• _Records to use_
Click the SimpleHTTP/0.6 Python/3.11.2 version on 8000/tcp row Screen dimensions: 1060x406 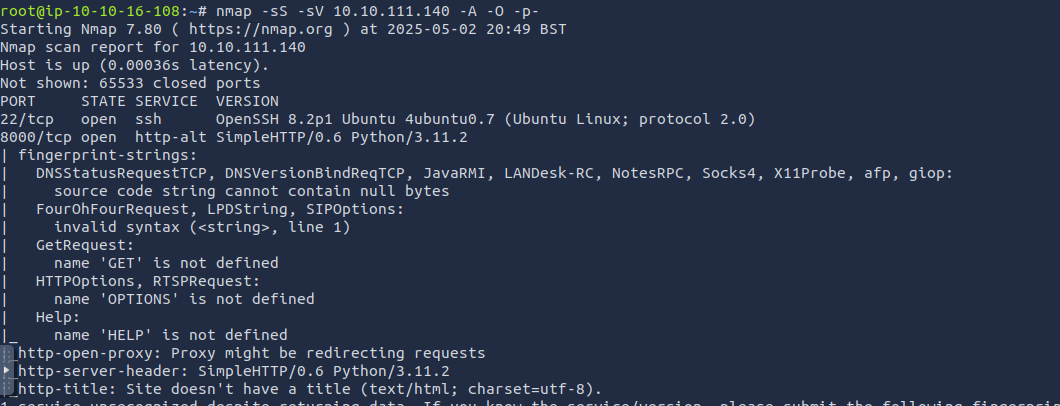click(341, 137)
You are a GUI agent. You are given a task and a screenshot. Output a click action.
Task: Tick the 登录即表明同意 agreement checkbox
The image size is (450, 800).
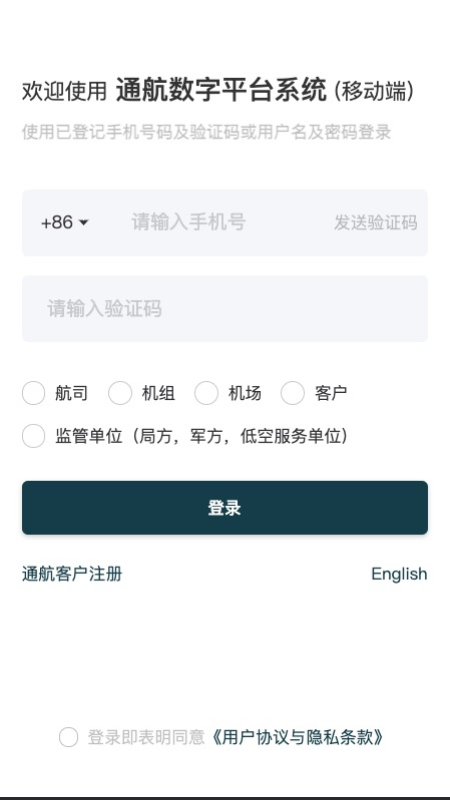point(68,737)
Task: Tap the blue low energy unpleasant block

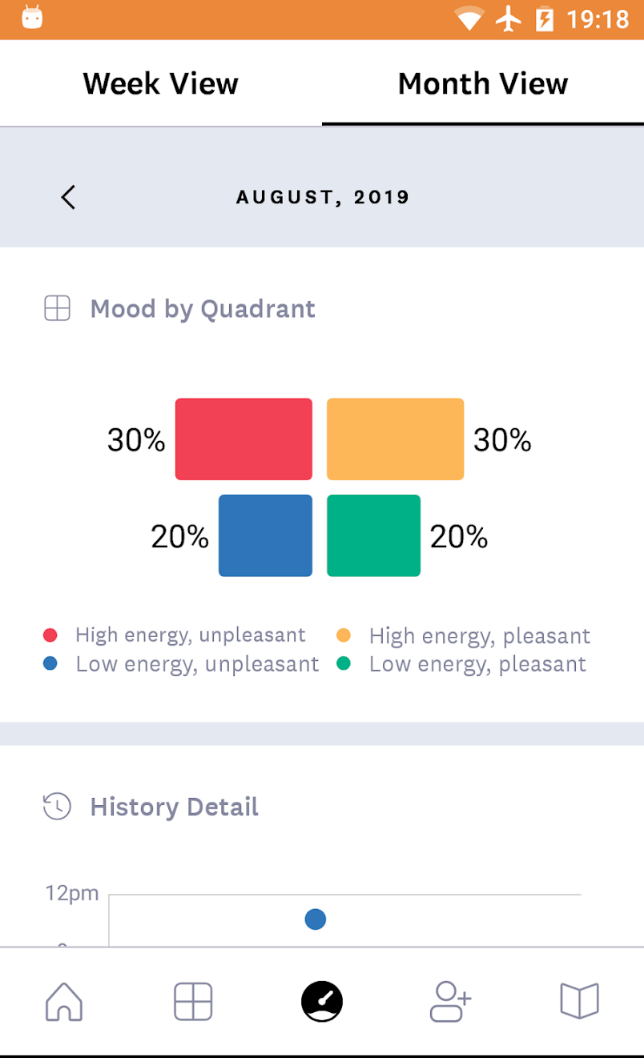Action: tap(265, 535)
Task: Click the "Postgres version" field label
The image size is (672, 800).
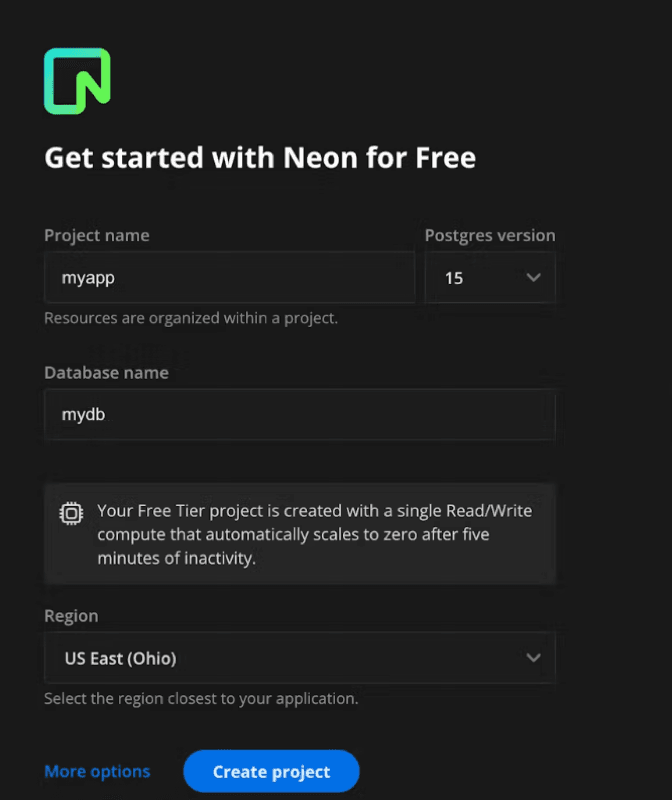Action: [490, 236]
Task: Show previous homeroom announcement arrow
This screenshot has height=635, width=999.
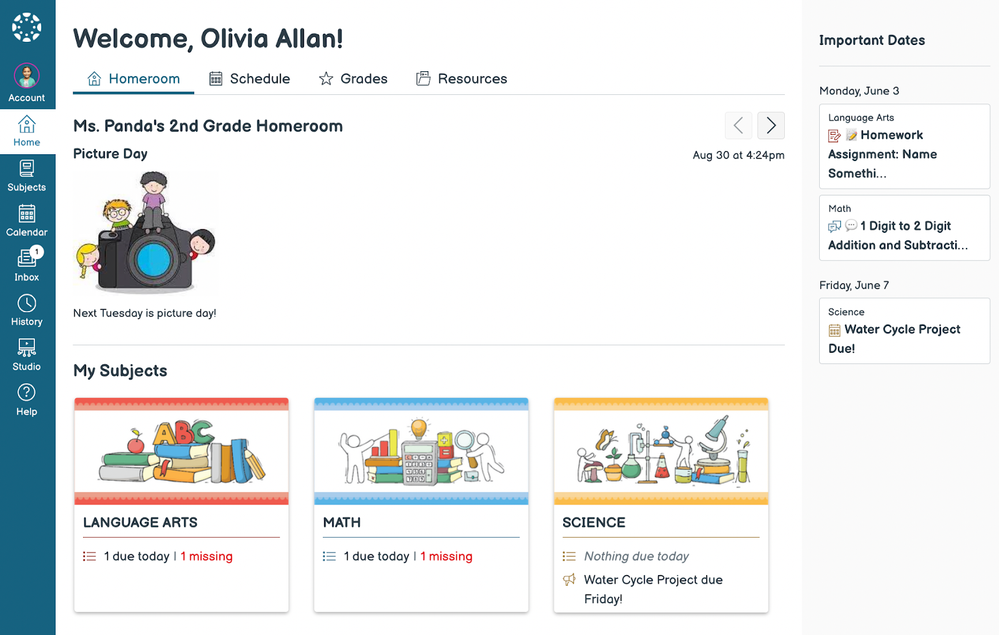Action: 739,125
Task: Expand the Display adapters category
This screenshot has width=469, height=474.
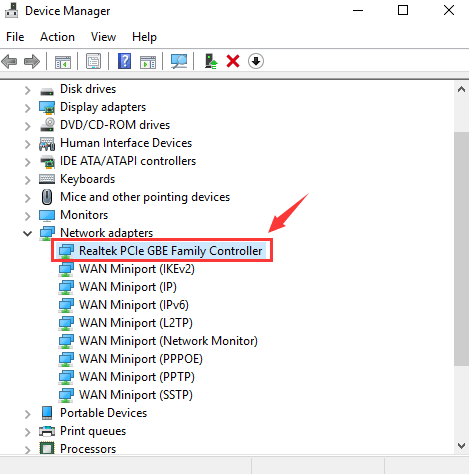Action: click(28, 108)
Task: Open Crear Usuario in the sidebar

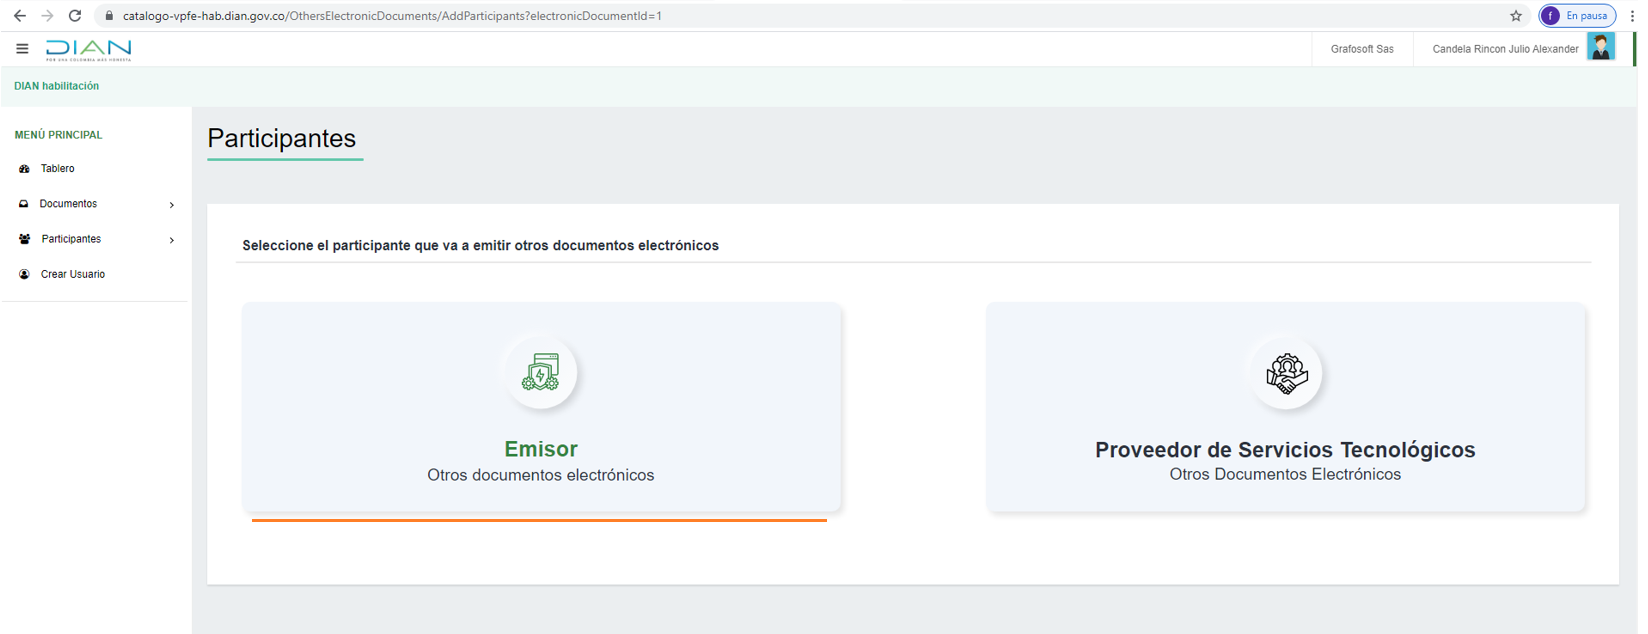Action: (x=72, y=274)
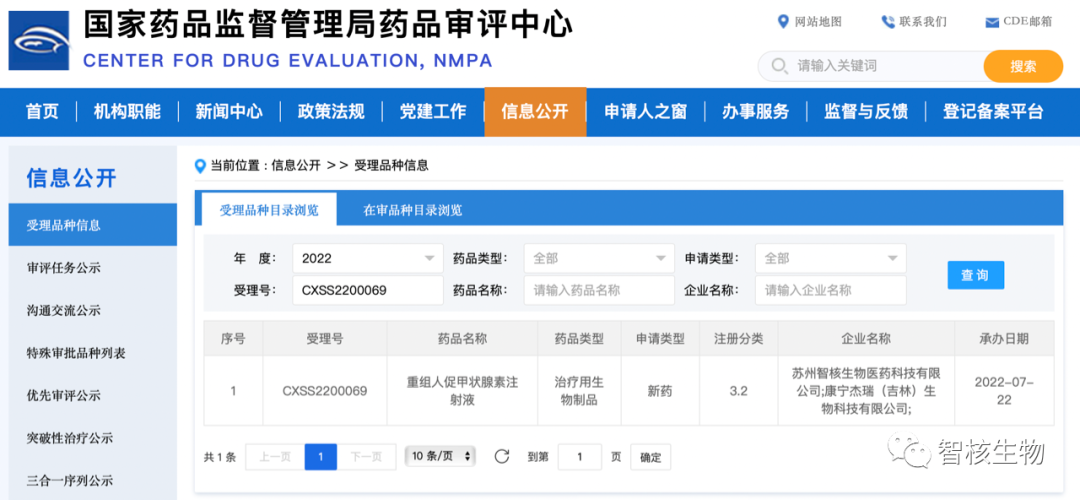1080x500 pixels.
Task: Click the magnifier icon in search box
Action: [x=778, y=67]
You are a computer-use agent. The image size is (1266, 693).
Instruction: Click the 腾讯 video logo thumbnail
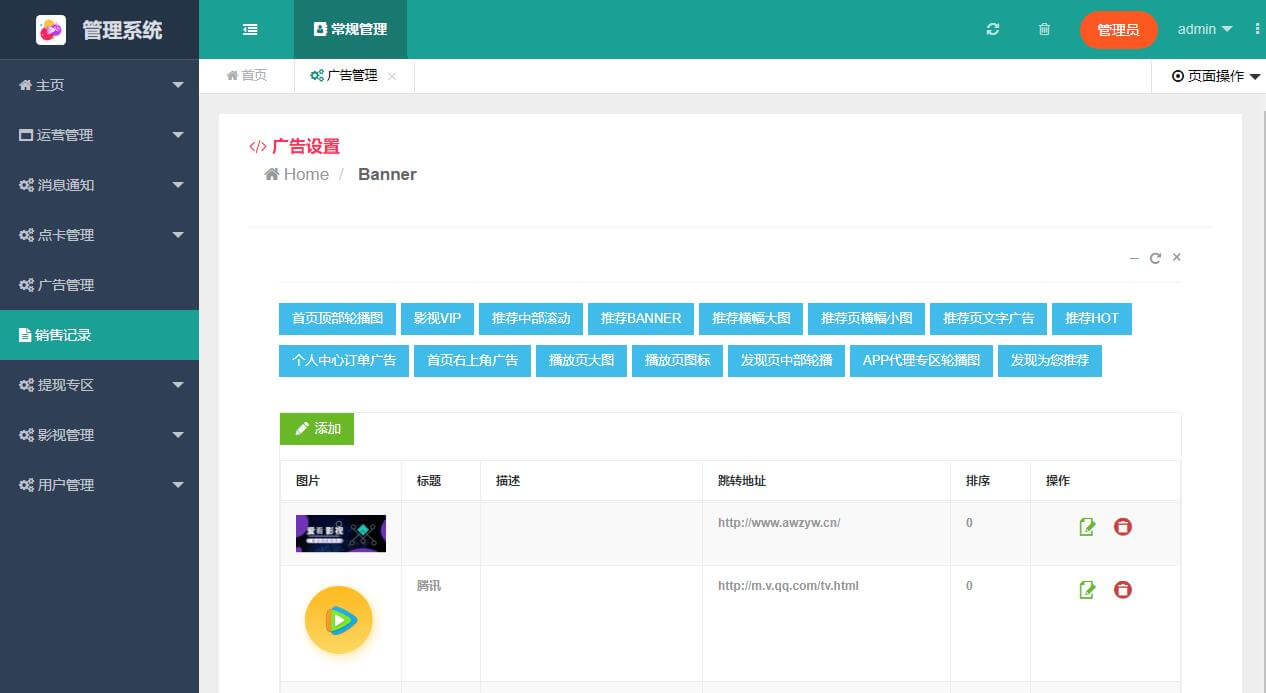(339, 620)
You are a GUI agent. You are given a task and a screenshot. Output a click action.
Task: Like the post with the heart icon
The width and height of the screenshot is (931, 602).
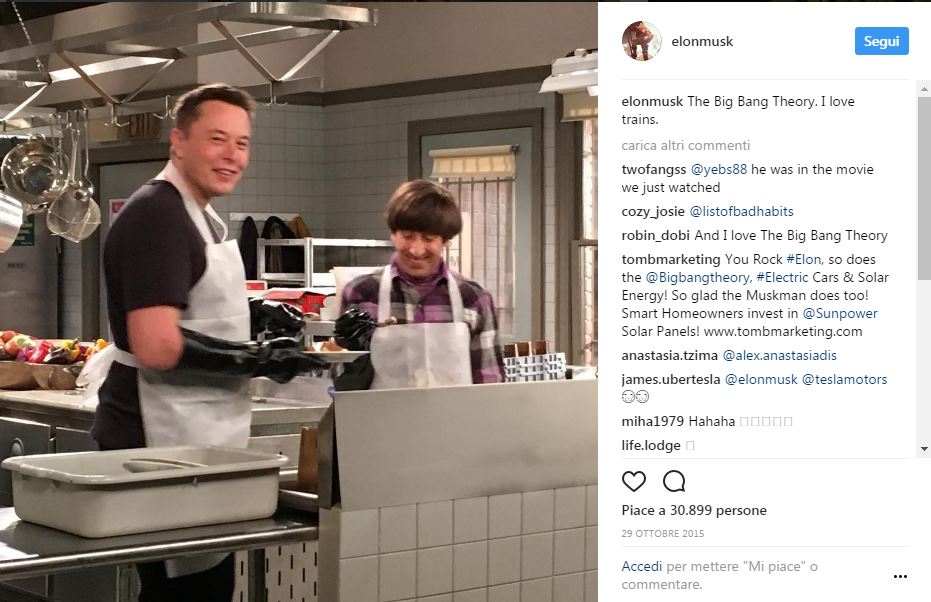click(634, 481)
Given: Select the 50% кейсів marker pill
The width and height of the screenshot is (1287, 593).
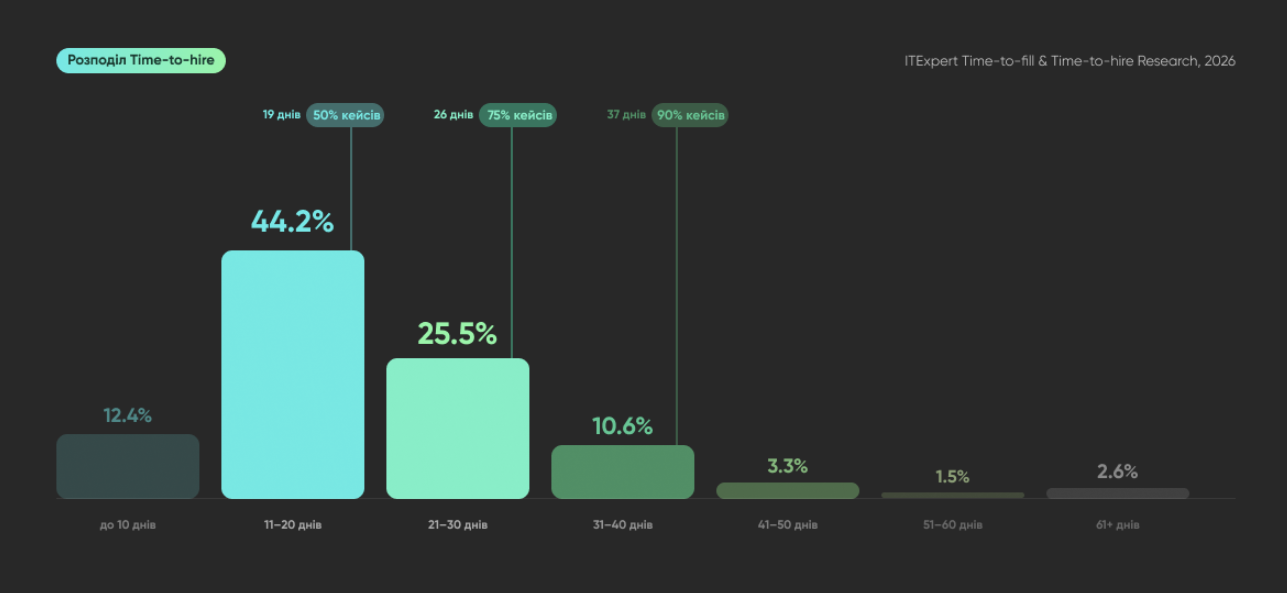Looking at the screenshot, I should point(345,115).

• _Instructions to follow_
The copy must begin with the line containing "Task: Expand the Display adapters category", end with the last line of the material, match each line exactly, and hold no pictures.

• _Output of the task_
Task: Expand the Display adapters category
This screenshot has width=469, height=474.
Action: click(28, 108)
Task: Open Crear Usuario in the sidebar

Action: (x=72, y=274)
1080x500 pixels.
Task: Click the magnifier icon in search box
Action: [x=778, y=67]
You are a computer-use agent. The image size is (1266, 693).
Instruction: Click the 腾讯 video logo thumbnail
(339, 620)
You are a GUI agent. You are given a task and a screenshot. Output a click action.
Task: Like the post with the heart icon
The width and height of the screenshot is (931, 602).
click(634, 481)
Given: Select the 50% кейсів marker pill
The width and height of the screenshot is (1287, 593).
Looking at the screenshot, I should point(345,115).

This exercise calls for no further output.